• Activity list:
a – In the Valentine's Day chocolate passage, what does it say cacao beans were used to pay?
b – From the Valentine's Day chocolate passage, list every word or phrase used to characterize chocolate or cacao beans in the two paragraphs that begin "Chocolate has been referred to" and "By nature".
c – Extend the Valentine's Day chocolate passage, picking up after its last sentence.

• Extract:

_____

Keep the tradition of “chocolate giving” alive and spread the love this Valentine’s Day!
All you need is LOVE. But a little chocolate now and then doesn’t hurt ~ Charles.M.Schultz
Nearly 2 billion or more is spent on Chocolates alone on Valentine’s Day. Holy Cacao! That’s a lot of chocolate, right ?
Have you ever wondered how chocolate came to be associated with this romantic holiday ? A bit of history on how it came to be….
Chocolate has been referred to as a “food of the gods” since the time of the Aztec Indians. Rooted in Mesoamerican history, chocolate, in liquid form, and cacao beans were both highly-prized luxury items among the Mayan and Aztec upper class elites. Cacao beans were considered as valuable a commodity as gold, and were even used to pay taxes levied by Aztec rulers.
By nature, chocolate is luxurious and indulgent, and has been used for centuries as a token of appreciation.

_____

• Supplied records:

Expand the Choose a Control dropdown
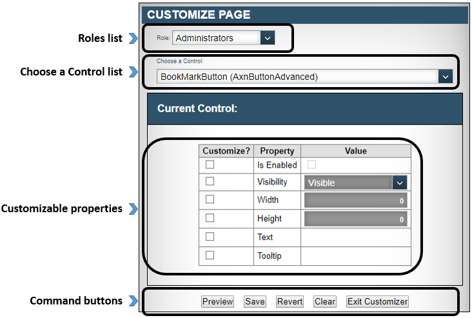pos(445,77)
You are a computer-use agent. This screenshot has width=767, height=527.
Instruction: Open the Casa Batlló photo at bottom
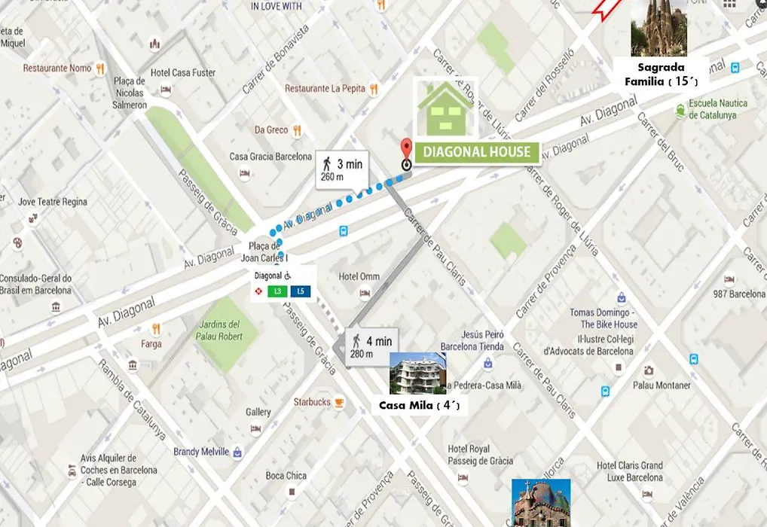click(540, 503)
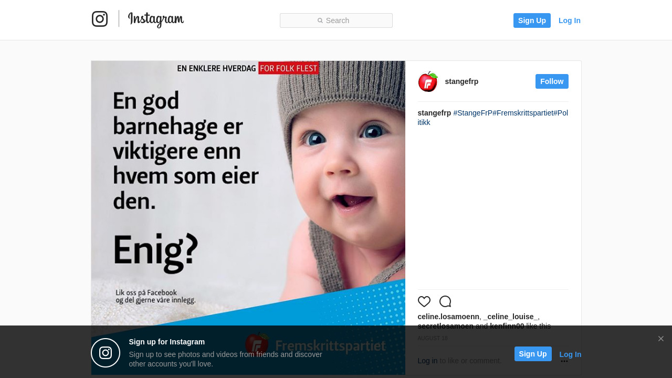The height and width of the screenshot is (378, 672).
Task: Click the Sign Up button in header
Action: click(x=532, y=20)
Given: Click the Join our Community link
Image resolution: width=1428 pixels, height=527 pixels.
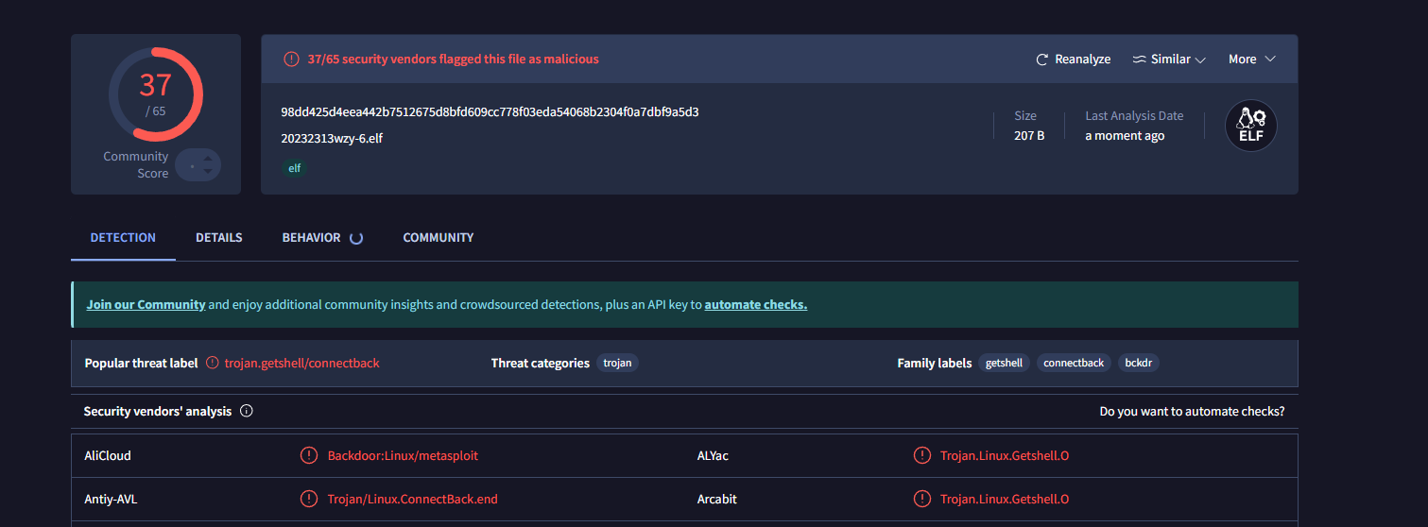Looking at the screenshot, I should (x=146, y=305).
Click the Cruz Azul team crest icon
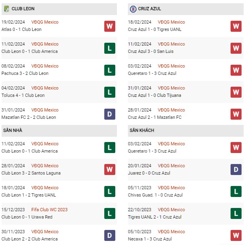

_____

• Written responses:
a – Taxes levied by Aztec rulers.

b –
- "food of the gods"
- highly-prized luxury items
- as valuable a commodity as gold
- luxurious
- indulgent
- a token of appreciation

c –
It wasn’t until the Spanish conquest of the Aztec civilization in the early 1500s that the cacao bean made its way to Europe. Chocolate immediately won the hearts of the Spanish court and quickly spread throughout the rest of Europe. By the early 1600s, chocolate was seen as a great way to show appreciation towards others, and “chocolate houses” became popular spots for social gatherings.
Over the years, as chocolate grew more accessible, it came to be associated less with opulence and more with romantic gestures.
How did the connection happen? Chocolates & Valentine’s Day?
The origin of Valentine’s Day is linked back to two early Roman saints, both named Valentine, but utterly unconnected to romantic love. The first mention of St. Valentine’s Day as a romantic holiday appeared in the writings of Chaucer, specifically in the 1382 poem, Parlement of Foules. Chaucer describes the nature of love when “every bird cometh to choose his mate…on seynt Voantynes day.”
Centuries later, people celebrated with songs, poetry and roses, but Valentine’s Day chocolate and candy weren’t yet intertwined, as sugar was still a precious commodity in Europe.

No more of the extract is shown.